* _PAGE TEXT_:
+===+
The thing that I want to mention here is partitioning. I am not sure how partitioning will affect our performance for these tasks, but anyway I'd prefer to start from configuring partitioning and look at the performance. Sounds like we anyway want to do these performance improvements, but maybe this task will become less burning.

Tip to myself: while implementing, we could include not only "daily" stats for everything, but also cumulative stats (sum overall and/or for the last 2 weeks). That will also simplify queries for us.

frol commented 3 years ago

Thanks for digging into it and summarizing it!

while implementing, we could include not only "daily" stats for everything, but also cumulative stats (sum overall and/or for the last 2 weeks). That will also simplify queries for us.

Cumulative stats are super straightforward to implement on the client side, so I don't think we need to store those in the database

telezhnaya commented 3 years ago

I surely prefer to implement the solution with DB mentioned above (because I like analytical data), but I anyway need to mention: maybe we want simply to cache the results on the backend side? It will surely cover scenarios 1 and 2 without any side effects. Though, scenario 4 needs to have prepared data in DB, I suppose it's too memory-consuming to store it in the cache.

frol commented 3 years ago

Caching might be the way to go, indeed.

frol commented 3 years ago

Counting the number of new accounts is impossible as of today:

SELECT
        DATE_TRUNC('day', TO_TIMESTAMP(receipts.included_in_block_timestamp / 1000000000)) AS date,
        COUNT(created_by_receipt_id) AS new_accounts_count_by_date
      FROM accounts
      JOIN receipts ON receipts.receipt_id = accounts.created_by_receipt_id
      GROUP BY date
      ORDER BY date;

It just times out all the time.

telezhnaya commented 3 years ago

Just a note: while reading the code more carefully, I understood that our approach means caching by default. So the only way to speed up stats that I see is to create a separate table in Indexer with stats

telezhnaya commented 3 years ago

queryActiveAccountsCountAggregatedByWeek could go also to aggregated__daily_statistics, we can group by week in select later if we need to.

I lied, it's not the same. We can't calculate the same weekly number based on daily numbers.

Example: User A is active every day except Monday, user B is active only on Monday, user C is active only on Wednesday. The week of active users will be represented by the vector 1 1 2 1 1 1 1. Based on the vector, it's not possible to guess the right answer (3 active users, A B C).

Noone cares about exact numbers, so we can choose between grouping functions (average, median, max, sum). But it could be far away from the truth if we will have different sets of users for each day. It's better to clarify how accurate should we be here.

We have 2 other solutions:

telezhnaya commented 2 years ago

I've created a scratch of Python implementation with collecting statistics: https://github.com/telezhnaya/near-analytics

frol commented 2 years ago

We should not mislead someone relying on the charts, so I suggest we either represent the exact truth or don't expose the statistic if we cannot reliably collect it. For some of the weekly charts, we will need to have separate tables.
+===+
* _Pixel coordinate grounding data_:
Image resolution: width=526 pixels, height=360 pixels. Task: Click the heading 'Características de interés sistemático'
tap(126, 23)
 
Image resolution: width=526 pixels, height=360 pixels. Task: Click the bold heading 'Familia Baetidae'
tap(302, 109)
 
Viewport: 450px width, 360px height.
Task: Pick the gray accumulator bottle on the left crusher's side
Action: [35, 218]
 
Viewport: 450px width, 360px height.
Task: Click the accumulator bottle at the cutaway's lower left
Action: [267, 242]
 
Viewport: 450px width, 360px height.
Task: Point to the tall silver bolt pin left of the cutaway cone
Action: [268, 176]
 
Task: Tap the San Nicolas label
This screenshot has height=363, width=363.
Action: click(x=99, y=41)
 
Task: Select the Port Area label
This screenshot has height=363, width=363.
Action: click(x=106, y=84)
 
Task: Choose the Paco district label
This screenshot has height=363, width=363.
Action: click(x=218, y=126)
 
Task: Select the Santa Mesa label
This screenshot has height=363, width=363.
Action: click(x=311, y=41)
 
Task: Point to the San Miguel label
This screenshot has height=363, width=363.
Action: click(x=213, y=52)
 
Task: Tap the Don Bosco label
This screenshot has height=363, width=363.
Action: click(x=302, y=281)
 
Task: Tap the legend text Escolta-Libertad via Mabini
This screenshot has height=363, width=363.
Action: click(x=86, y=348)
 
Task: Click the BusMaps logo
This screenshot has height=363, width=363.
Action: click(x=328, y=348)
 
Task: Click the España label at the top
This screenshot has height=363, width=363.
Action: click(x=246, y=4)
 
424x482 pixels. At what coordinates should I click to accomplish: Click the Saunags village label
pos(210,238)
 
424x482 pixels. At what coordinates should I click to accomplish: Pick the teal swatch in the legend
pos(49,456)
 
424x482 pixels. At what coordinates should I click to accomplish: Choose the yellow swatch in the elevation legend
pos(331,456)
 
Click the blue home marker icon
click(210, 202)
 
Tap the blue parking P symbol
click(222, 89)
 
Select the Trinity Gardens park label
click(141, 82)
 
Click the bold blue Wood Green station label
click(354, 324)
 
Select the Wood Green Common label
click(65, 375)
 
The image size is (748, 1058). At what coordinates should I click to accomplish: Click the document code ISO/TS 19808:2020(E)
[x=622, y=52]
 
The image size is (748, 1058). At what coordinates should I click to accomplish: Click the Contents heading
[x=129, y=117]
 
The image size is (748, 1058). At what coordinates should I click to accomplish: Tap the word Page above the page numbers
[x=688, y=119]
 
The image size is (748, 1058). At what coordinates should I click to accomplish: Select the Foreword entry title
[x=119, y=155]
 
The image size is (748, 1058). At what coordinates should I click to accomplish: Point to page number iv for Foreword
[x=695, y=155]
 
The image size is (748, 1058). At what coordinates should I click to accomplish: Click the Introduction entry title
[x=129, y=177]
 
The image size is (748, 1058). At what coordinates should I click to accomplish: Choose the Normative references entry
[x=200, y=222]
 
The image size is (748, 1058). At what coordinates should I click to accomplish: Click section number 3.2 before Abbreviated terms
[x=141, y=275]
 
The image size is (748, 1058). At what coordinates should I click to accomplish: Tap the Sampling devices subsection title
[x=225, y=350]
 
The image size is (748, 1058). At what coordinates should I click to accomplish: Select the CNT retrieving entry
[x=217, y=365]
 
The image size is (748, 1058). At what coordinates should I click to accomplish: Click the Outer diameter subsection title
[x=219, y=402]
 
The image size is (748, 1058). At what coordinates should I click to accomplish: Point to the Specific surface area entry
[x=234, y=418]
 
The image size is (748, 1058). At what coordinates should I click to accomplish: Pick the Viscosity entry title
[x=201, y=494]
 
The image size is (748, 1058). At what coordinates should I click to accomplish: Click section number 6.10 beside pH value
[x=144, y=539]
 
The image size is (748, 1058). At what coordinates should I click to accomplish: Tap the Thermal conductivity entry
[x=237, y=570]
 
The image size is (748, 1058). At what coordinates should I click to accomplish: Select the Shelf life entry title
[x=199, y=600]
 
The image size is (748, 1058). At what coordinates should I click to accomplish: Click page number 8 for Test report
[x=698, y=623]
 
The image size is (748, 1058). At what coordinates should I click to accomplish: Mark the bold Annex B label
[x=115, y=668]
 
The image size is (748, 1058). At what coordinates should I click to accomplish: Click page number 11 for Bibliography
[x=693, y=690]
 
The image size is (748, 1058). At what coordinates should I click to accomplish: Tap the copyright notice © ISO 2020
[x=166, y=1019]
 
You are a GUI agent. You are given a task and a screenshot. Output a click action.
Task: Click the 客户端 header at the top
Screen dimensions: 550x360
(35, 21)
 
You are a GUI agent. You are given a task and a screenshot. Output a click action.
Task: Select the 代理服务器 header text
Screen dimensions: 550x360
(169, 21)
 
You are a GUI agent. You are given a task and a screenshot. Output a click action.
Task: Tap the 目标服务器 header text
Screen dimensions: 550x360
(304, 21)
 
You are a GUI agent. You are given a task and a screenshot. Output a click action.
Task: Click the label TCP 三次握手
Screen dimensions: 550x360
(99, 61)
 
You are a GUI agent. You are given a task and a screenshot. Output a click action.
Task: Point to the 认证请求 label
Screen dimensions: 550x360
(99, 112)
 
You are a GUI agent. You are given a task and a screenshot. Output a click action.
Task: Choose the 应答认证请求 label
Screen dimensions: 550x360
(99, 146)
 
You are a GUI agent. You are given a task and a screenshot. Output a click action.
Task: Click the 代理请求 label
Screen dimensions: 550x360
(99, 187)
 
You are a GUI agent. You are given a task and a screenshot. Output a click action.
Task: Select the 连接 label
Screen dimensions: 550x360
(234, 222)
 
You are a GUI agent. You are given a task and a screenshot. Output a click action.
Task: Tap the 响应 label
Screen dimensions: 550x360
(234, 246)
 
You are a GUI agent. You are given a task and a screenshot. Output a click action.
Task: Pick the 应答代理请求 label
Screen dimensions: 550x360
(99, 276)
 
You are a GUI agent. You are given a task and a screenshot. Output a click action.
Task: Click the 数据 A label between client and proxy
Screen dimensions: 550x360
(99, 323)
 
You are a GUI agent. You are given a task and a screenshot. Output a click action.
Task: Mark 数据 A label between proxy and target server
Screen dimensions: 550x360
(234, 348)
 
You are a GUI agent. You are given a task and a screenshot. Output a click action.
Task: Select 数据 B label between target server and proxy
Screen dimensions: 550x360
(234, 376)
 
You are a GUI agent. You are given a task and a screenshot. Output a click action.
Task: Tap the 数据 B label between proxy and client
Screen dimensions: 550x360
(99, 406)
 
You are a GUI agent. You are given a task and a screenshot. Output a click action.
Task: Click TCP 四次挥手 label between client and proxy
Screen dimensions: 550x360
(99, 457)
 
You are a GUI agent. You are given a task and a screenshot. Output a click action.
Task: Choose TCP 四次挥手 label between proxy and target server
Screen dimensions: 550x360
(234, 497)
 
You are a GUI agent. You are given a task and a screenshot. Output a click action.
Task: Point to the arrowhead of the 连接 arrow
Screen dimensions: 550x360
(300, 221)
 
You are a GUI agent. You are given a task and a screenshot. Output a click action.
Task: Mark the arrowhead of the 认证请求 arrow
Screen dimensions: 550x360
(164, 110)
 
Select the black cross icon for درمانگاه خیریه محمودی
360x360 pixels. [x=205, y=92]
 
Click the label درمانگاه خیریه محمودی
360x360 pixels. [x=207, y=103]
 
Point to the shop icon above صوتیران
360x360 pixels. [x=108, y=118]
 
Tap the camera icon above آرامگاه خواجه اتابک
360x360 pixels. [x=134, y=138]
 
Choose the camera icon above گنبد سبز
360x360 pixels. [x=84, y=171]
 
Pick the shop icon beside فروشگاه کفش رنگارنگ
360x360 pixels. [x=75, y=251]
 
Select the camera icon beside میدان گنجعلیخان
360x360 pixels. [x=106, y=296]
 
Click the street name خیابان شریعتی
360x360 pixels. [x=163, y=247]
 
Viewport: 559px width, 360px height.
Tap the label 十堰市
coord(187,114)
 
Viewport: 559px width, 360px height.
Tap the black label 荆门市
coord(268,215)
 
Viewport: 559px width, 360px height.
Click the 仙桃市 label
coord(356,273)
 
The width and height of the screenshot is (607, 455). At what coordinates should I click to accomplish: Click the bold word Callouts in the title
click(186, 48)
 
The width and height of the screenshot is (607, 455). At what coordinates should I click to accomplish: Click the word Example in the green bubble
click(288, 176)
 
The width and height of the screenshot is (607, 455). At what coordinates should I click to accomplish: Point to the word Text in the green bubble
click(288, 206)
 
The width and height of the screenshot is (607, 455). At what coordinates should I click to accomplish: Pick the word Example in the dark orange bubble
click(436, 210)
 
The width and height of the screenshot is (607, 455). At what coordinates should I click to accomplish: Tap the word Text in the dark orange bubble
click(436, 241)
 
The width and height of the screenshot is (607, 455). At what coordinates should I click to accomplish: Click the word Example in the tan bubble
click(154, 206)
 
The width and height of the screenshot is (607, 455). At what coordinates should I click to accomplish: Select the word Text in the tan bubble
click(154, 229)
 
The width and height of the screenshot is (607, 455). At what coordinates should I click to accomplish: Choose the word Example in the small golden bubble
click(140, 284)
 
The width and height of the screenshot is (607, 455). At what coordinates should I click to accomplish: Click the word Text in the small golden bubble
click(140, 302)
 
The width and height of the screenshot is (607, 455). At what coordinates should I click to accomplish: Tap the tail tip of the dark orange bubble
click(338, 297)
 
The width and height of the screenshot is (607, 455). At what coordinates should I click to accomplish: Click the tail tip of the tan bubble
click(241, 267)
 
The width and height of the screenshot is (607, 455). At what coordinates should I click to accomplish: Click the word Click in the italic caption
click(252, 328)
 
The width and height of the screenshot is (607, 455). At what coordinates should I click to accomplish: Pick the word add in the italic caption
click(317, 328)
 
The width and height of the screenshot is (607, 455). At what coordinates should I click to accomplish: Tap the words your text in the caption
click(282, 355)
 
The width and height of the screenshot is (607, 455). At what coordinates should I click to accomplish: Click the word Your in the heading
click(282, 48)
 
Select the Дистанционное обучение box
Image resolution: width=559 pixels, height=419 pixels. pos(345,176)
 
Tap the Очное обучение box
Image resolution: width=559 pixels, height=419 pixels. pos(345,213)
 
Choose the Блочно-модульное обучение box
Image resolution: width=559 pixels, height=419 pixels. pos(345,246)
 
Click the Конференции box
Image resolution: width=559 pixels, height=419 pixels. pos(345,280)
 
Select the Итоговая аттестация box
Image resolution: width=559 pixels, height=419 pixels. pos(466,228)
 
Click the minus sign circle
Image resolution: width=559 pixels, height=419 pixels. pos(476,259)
+===+
* _EXERCISE REQUIREMENTS_:
1. List the grouping functions that the discussion says can be chosen between for weekly figures.
2. Transcribe the part of the discussion that begins at the words "It just times" and ends after the words "we need to.".

* _SOLUTIONS BELOW_:
1. average, median, max, sum

2.
It just times out all the time.

telezhnaya commented 3 years ago

Just a note: while reading the code more carefully, I understood that our approach means caching by default. So the only way to speed up stats that I see is to create a separate table in Indexer with stats

telezhnaya commented 3 years ago

queryActiveAccountsCountAggregatedByWeek could go also to aggregated__daily_statistics, we can group by week in select later if we need to.